SELECTED TEXT start

It is conventional to begin any scientific document with an introduction that explains why the subject matter is important. Let us break with tradition and observe that in almost all cases in which scientists fit a straight line to their data, they are doing something that is simultaneously wrong and unnecessary.
Hear that? Next time you fit a straight line to your data, consider that you’re probably wasting your time. Stop pandering to style to get a “catchy punchline and compact, approximate representations”.
The problem is this:
It is a miracle with which we hope everyone reading this is familiar that if you have a set of two-dimensional points (x,y) that depart from a perfect, narrow, straight line y=mx+b only by the addition of Gaussian-distributed noise of known amplitudes in the y-direction only, then the maximum likelihood or best-fit line for the points has a slope m and intercept b that can be obtained justifiably by a perfectly linear matrix-algebra operation known as “weighted linear least-square fitting”. This miracle deserves contemplation.
To cater for the situations where the standard least-squares fit is inappropriate, there appears to be
a wide range of possible options with little but aesthetics to distinguish them
perhaps because of this plethora of options, or perhaps because there is no agreed-upon bible or cookbook to turn to, or perhaps because most investigators would rather make some stuff up that works “good enough” under deadline, or perhaps because many realize, deep down, that much fitting is really unnecessary anyway, there are some egregious procedures and associated errors and absurdities in the literature.

SELECTED TEXT end

● **INSTRUCTIONS TO FOLLOW**
List every possible cause the passage on fitting straight lines offers for the egregious procedures, errors and absurdities in the literature. Rely only on the passage on fitting straight lines for what comes next.

DATA start

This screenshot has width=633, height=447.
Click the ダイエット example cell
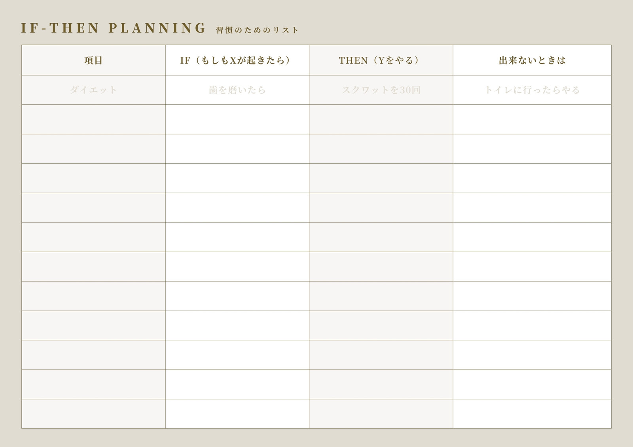93,90
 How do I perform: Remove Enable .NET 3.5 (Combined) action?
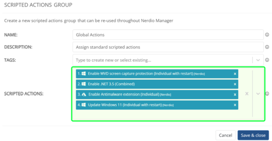click(235, 84)

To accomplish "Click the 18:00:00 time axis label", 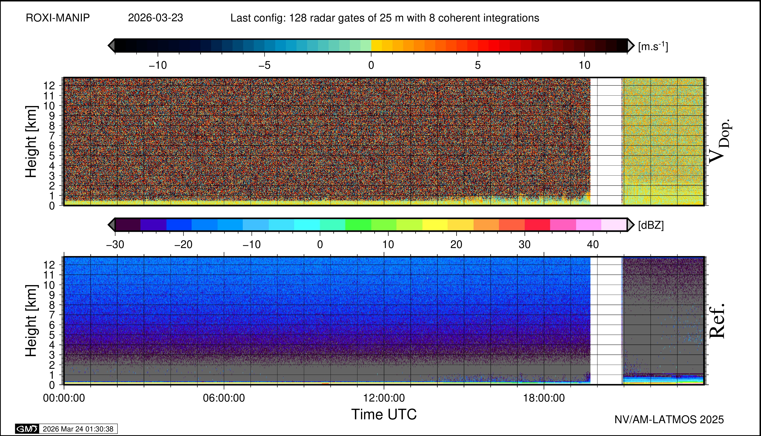I will point(544,398).
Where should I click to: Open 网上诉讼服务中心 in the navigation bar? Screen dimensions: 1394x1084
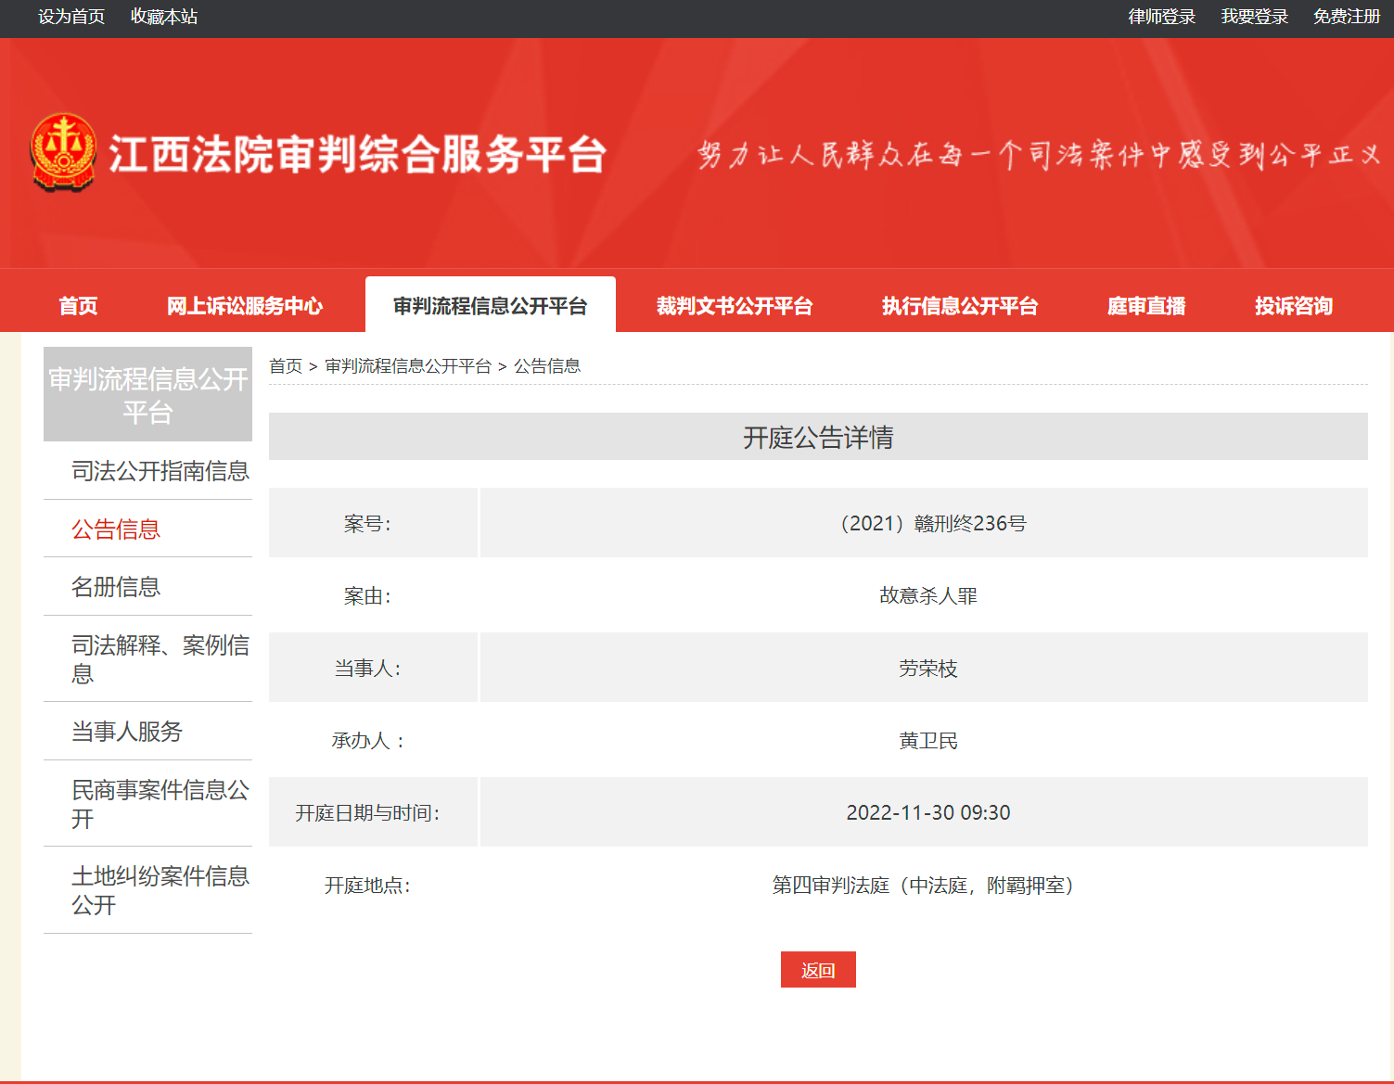coord(245,306)
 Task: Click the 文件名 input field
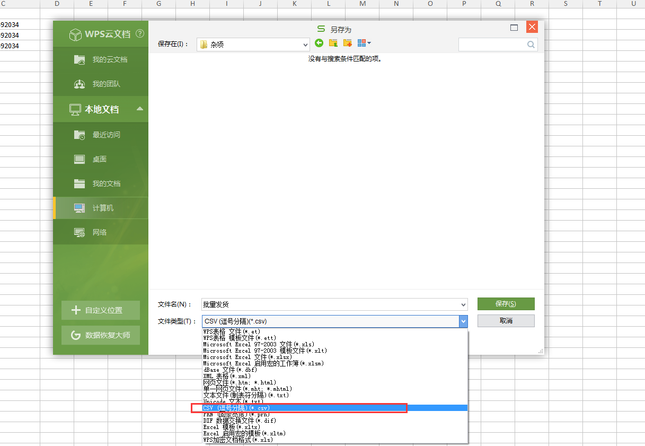(329, 304)
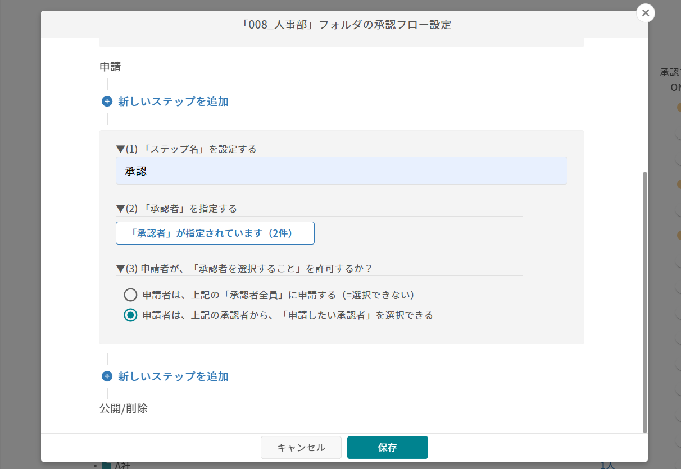
Task: Click the plus icon above the 承認 step
Action: tap(107, 101)
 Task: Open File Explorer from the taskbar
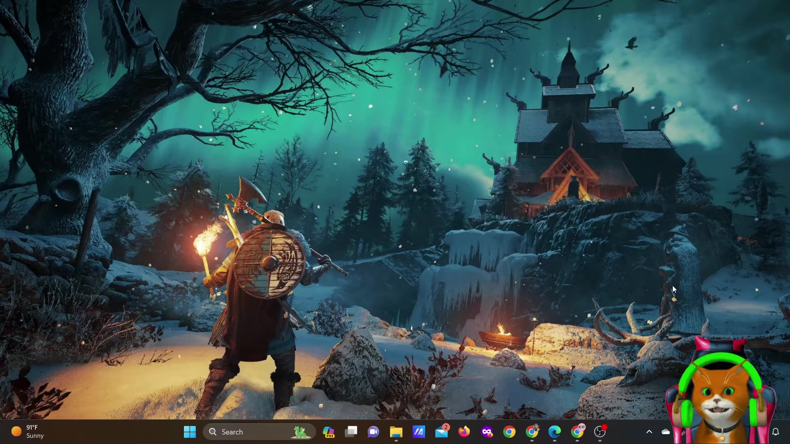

DATA end

● **THE ANSWER**
- The plethora of options
- No agreed-upon bible or cookbook to turn to
- Most investigators would rather make some stuff up that works "good enough" under deadline
- Many realize, deep down, that much fitting is really unnecessary anyway